RideAnalytics ETL Pipeline of Uber Data Insights

Overview

RideAnalytics is an ETL (Extract, Transform, Load) pipeline designed to process and analyze Uber ride data, providing valuable insights into various aspects of the uber data. This project aims to demonstrate the power of data engineering and analytics in the transportation domain.

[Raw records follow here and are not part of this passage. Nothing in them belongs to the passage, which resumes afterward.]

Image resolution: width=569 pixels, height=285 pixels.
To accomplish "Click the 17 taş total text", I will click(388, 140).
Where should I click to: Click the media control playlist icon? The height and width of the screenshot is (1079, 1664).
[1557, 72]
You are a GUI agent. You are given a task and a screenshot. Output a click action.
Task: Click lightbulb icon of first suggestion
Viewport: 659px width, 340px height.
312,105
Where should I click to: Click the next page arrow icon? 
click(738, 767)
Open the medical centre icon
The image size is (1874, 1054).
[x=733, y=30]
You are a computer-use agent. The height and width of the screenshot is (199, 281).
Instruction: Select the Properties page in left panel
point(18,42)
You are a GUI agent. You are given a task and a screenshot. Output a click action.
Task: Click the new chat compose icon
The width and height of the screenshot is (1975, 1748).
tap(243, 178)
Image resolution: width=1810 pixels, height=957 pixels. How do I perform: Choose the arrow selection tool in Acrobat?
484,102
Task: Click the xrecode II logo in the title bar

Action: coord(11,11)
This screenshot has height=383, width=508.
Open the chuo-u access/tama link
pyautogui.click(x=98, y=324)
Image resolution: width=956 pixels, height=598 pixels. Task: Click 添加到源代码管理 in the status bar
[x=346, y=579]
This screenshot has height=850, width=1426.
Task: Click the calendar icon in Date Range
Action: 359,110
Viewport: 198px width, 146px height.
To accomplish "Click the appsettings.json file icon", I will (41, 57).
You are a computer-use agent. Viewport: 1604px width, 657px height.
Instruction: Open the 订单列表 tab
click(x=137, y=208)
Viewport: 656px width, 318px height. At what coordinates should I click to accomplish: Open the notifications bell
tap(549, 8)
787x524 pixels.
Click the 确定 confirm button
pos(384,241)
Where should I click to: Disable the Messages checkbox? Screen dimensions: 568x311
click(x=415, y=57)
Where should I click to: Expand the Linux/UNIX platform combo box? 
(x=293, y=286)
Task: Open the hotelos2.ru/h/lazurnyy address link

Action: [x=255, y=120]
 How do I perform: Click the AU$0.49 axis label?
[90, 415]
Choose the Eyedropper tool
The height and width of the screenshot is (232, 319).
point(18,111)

The pipeline extracts raw ride data, transforms it into a structured format, and loads it into a data store where it can be easily analyzed and visualized.

Features

Data Extraction: Utilizes the Uber API to fetch ride data.
Data Transformation: Cleans, aggregates, and enriches the raw data for analysis.
Data Loading: Stores the processed data in a database or data warehouse.
Insights Generation: Provides a set of predefined queries or scripts to extract valuable insights.
Visualization: Creates visual representations of the data for better understanding.

Architecture

Technology Used

Programming Language - Python
Google Cloud Platform
- Google Storage
- Compute Instance
- BigQuery
- Looker Studio

Modern Data Pipeine Tool - https://www.mage.ai/

Contibute to this open source project - https://github.com/mage-ai/mage-ai

Installation

Clone the repository:

git clone https://github.com/yourusername/RideAnalytics-ETL-Pipeline-for-Uber-Data-Insights.git

Navigate to the project directory:

cd RideAnalytics-ETL-Pipeline-for-Uber-Data-Insights

Data Model

Uber Dashboard

Dashboard

Data Pipeline and Dashboard Setup Guide

This guide will walk you through setting up a data pipeline and creating a dashboard using various tools, including Google Cloud Platform, Mage AI, BigQuery, and Lookerstudio.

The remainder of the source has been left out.